— Task details —
Your answer needs to include each line of the records in which the string "link" can be found.

### The data

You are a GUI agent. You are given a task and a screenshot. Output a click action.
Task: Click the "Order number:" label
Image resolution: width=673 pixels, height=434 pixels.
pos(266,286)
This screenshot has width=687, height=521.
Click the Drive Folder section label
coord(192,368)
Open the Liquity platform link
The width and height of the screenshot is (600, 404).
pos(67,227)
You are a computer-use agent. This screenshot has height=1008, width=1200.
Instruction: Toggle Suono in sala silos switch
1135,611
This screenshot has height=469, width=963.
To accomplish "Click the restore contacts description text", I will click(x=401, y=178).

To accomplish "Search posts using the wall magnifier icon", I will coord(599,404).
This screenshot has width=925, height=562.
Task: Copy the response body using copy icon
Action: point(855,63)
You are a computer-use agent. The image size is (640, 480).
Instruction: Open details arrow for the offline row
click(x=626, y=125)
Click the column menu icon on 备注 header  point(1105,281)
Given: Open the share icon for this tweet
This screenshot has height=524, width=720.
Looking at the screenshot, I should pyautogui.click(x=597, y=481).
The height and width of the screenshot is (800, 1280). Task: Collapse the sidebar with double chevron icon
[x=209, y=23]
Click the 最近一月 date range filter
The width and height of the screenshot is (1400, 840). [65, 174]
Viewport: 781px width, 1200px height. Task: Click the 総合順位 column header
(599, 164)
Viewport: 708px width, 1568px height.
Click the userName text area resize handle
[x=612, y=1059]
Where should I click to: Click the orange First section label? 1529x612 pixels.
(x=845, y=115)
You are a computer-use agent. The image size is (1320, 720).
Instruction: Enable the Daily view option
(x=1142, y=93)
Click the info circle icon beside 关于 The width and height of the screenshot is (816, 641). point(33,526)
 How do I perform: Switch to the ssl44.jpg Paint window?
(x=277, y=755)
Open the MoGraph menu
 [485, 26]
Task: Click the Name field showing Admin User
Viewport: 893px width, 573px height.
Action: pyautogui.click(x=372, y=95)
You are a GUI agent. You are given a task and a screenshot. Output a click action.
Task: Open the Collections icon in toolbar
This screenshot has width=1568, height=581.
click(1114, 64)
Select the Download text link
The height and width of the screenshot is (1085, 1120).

######

— Response for this exercise —
Open the Liquity platform link
Select the Download text link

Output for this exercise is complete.